▶ **To do**
With the pictures excluded, output only the lines from the one containing "Instruction: Open WooCommerce" through the last line of the entries, unchanged.

▶ **Data to examine**

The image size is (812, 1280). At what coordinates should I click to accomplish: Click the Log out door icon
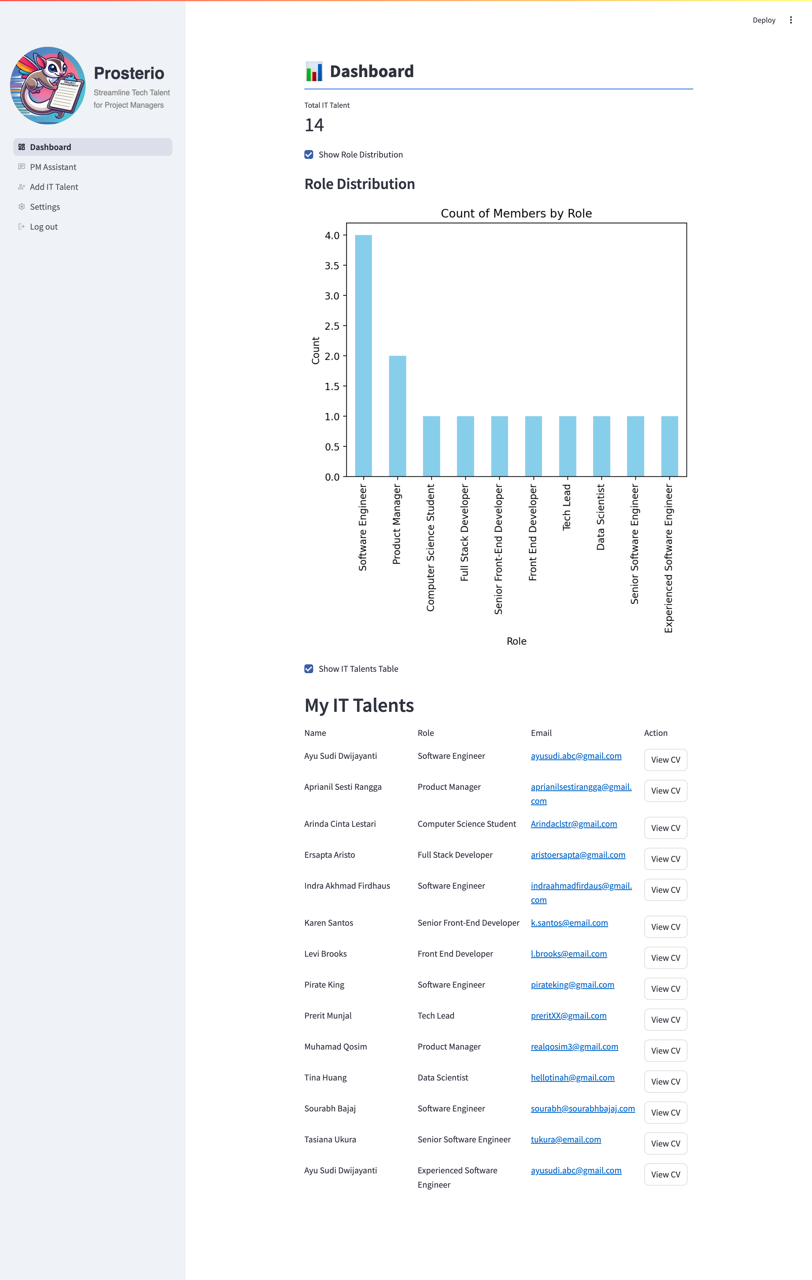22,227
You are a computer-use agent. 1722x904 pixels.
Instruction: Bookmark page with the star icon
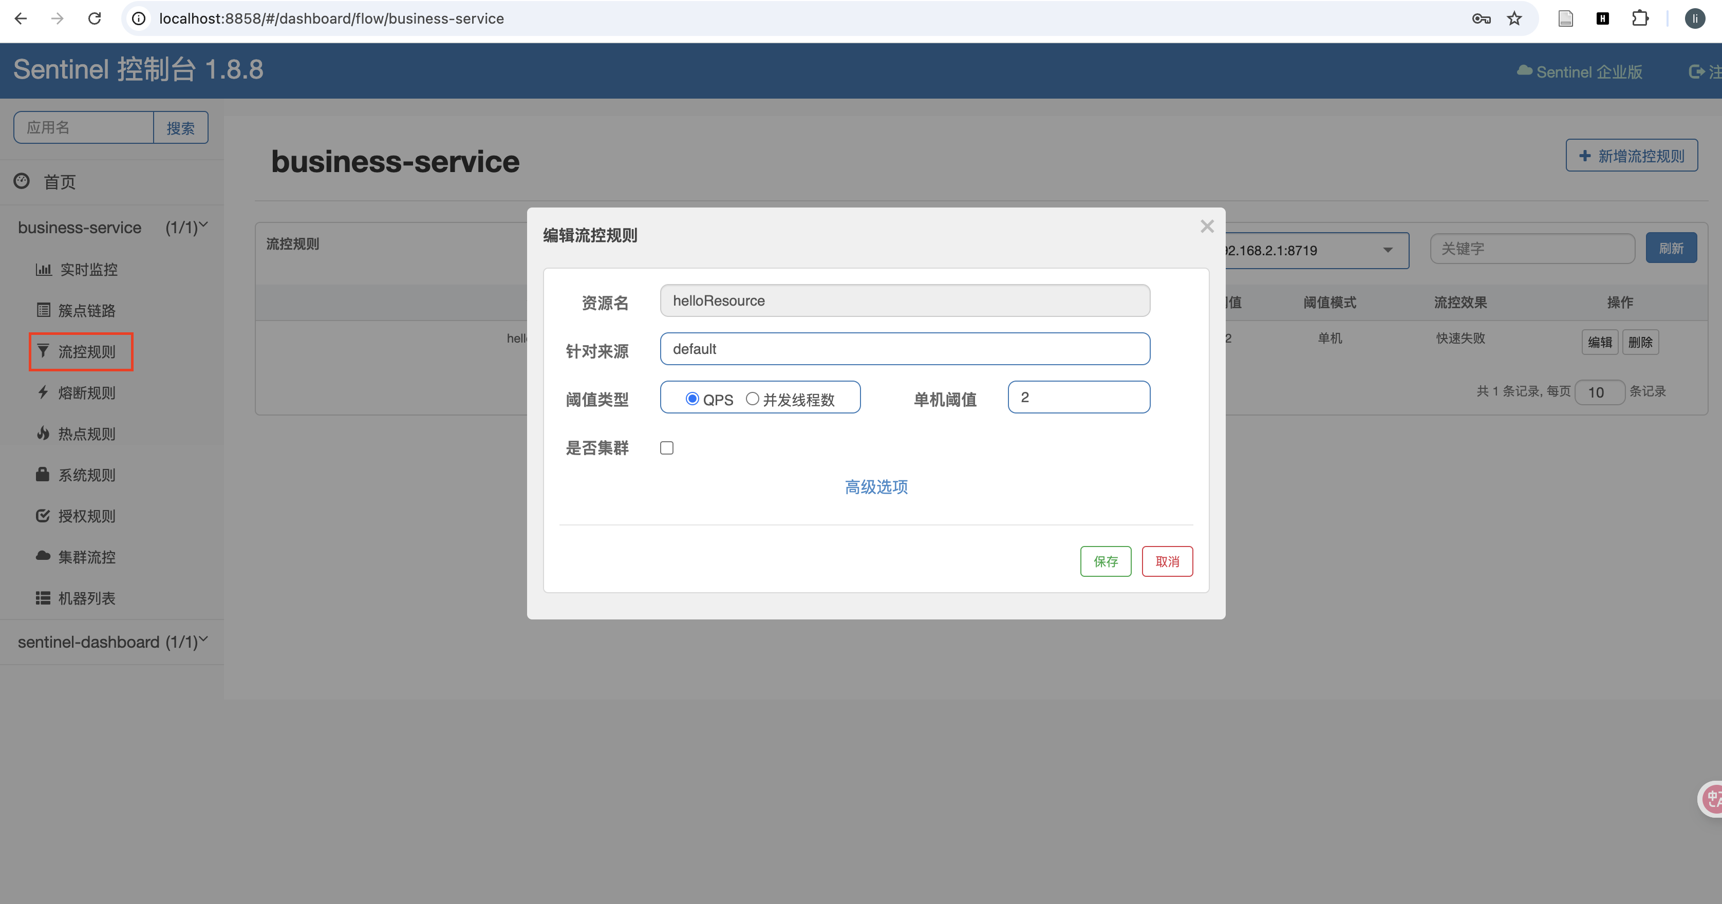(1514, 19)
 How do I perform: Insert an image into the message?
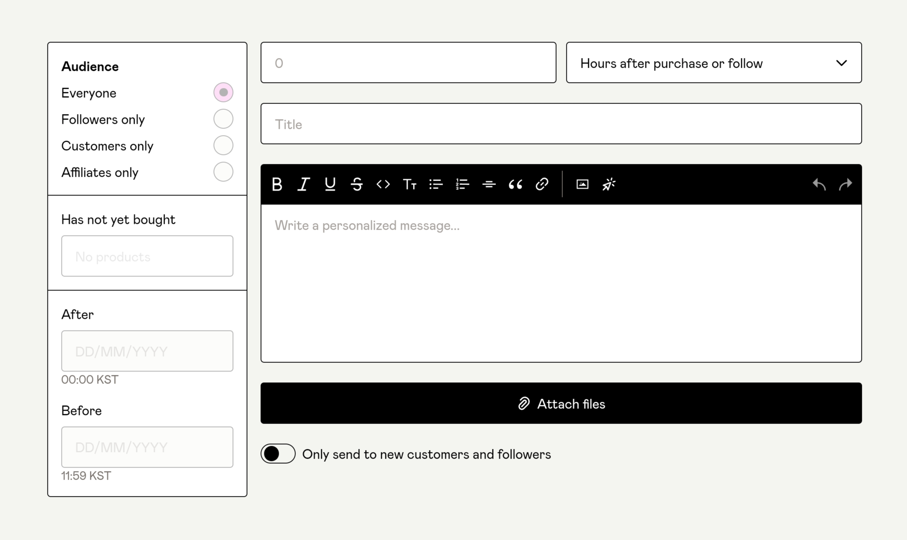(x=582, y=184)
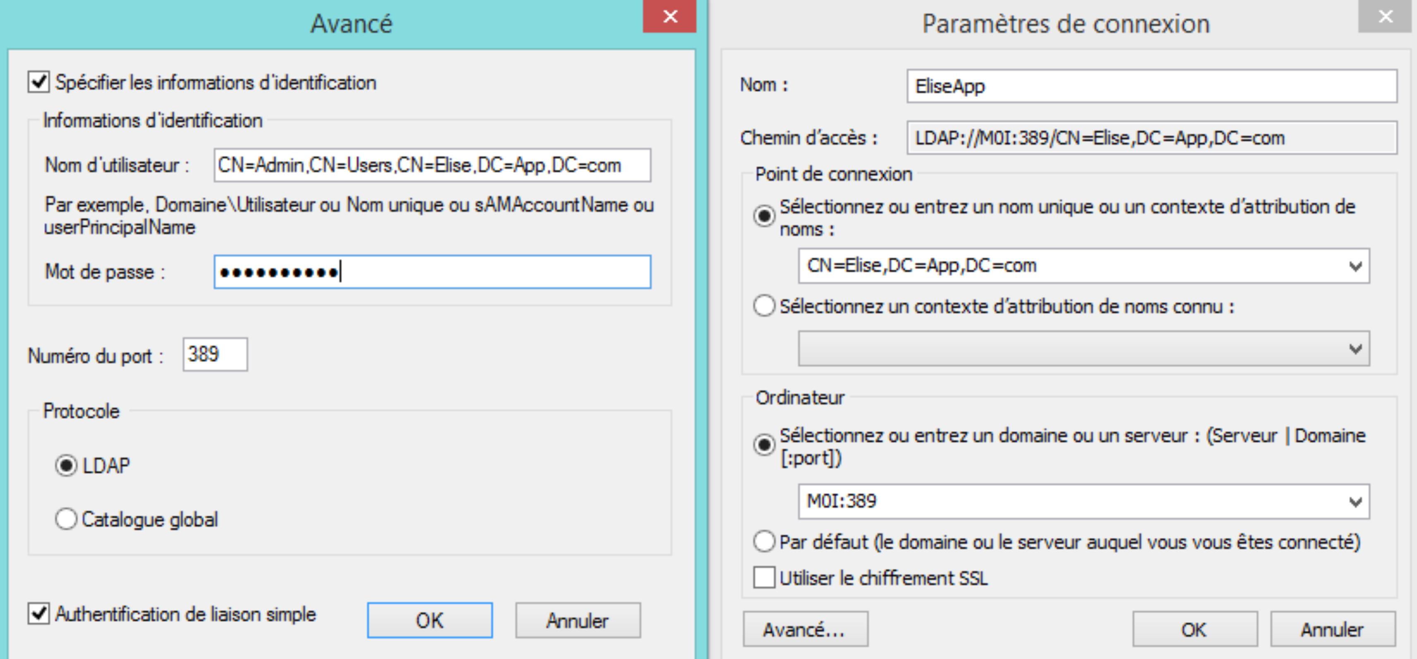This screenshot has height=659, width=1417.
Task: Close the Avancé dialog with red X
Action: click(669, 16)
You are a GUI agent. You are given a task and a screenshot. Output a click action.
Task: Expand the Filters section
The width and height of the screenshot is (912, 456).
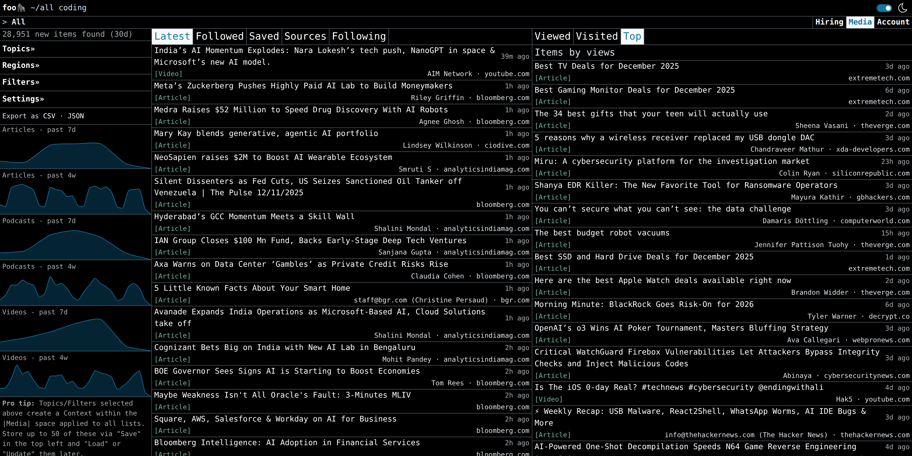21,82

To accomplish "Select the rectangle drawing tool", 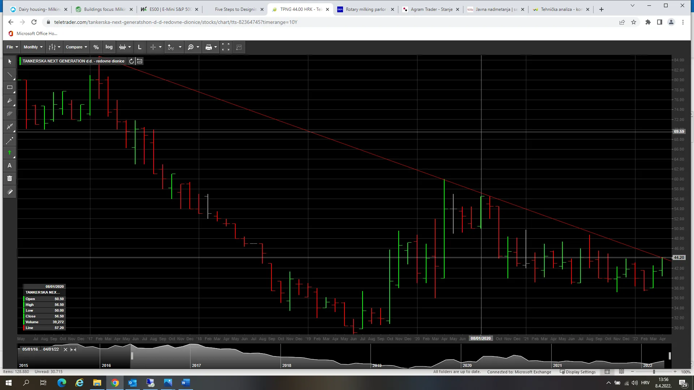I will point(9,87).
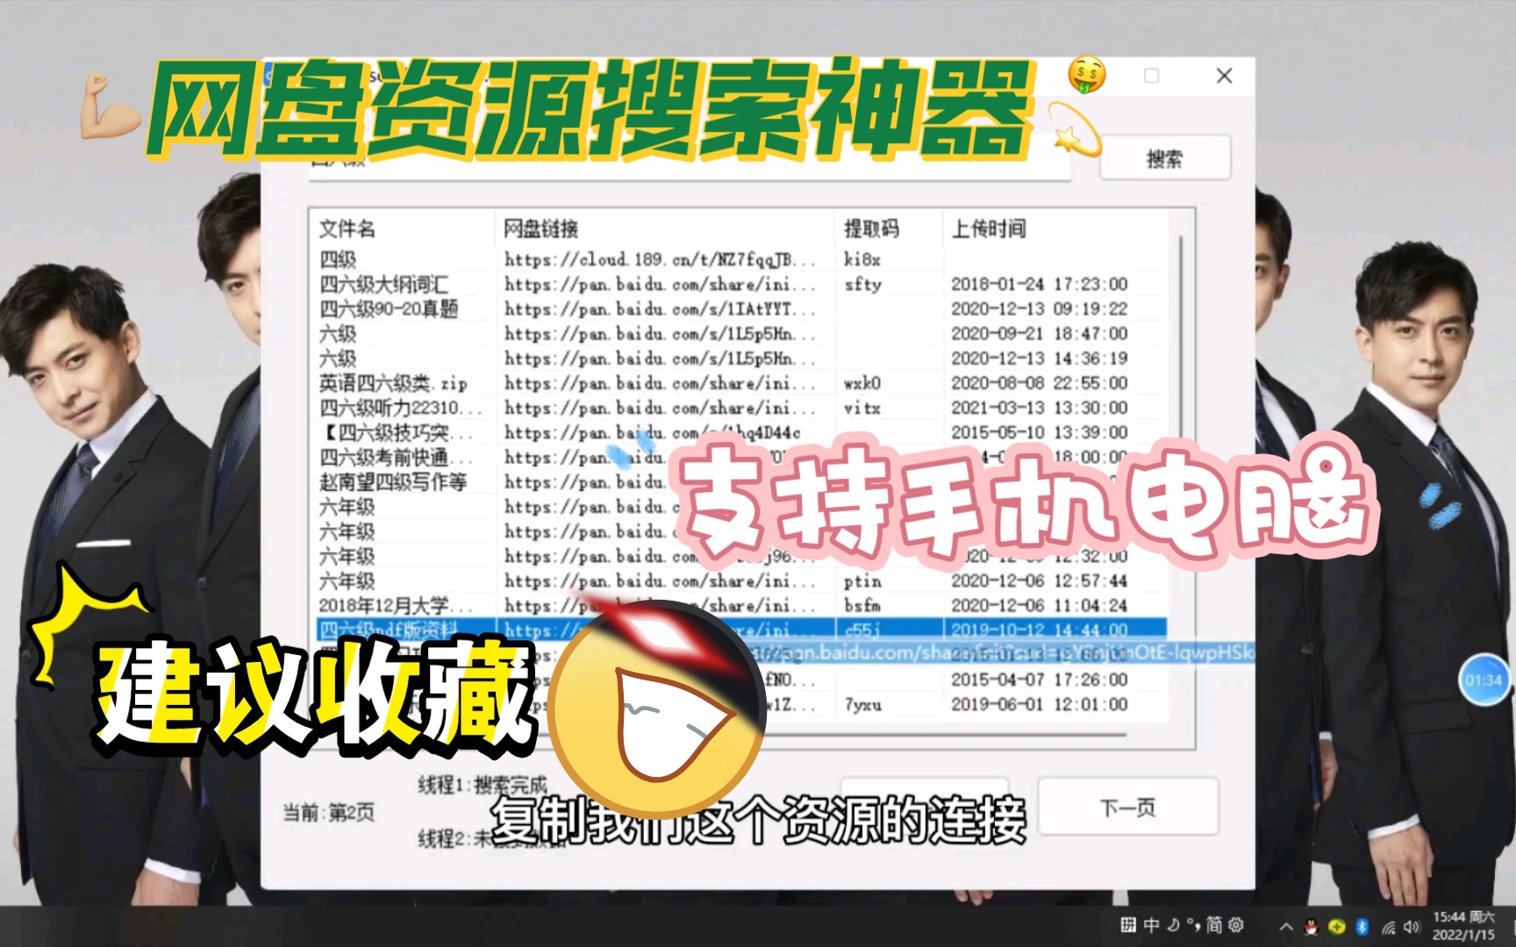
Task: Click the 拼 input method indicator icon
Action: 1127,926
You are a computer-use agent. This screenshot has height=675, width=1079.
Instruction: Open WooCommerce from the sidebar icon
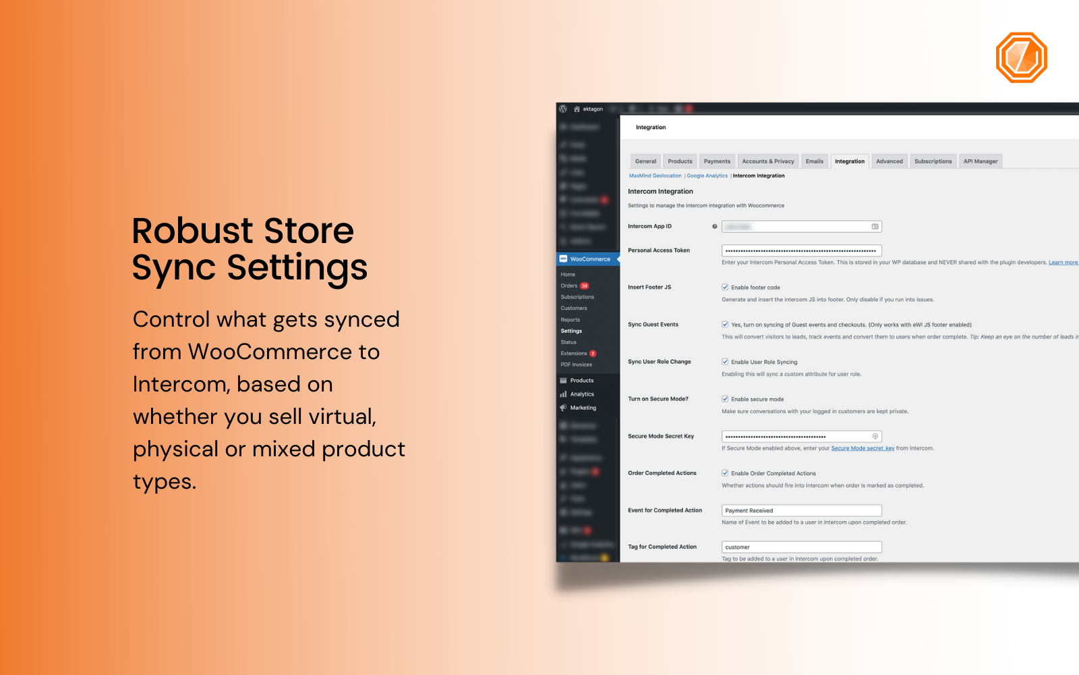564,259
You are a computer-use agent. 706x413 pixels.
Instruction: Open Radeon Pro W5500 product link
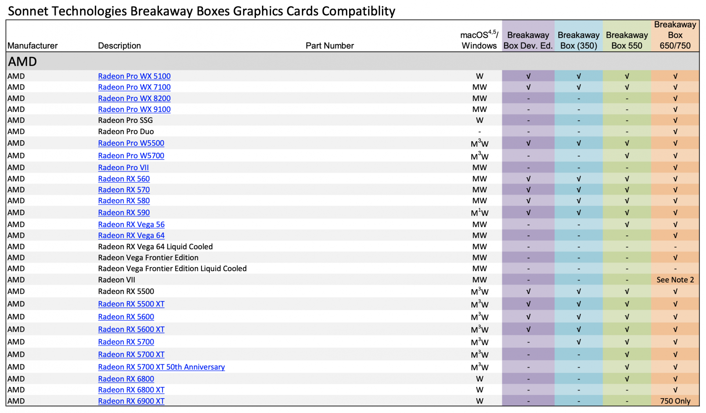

▶ **Reply to the exercise**
Instruction: Open WooCommerce from the sidebar icon
564,259
You are a computer-use agent. 706x413 pixels.
Instruction: Open Radeon Pro W5500 product link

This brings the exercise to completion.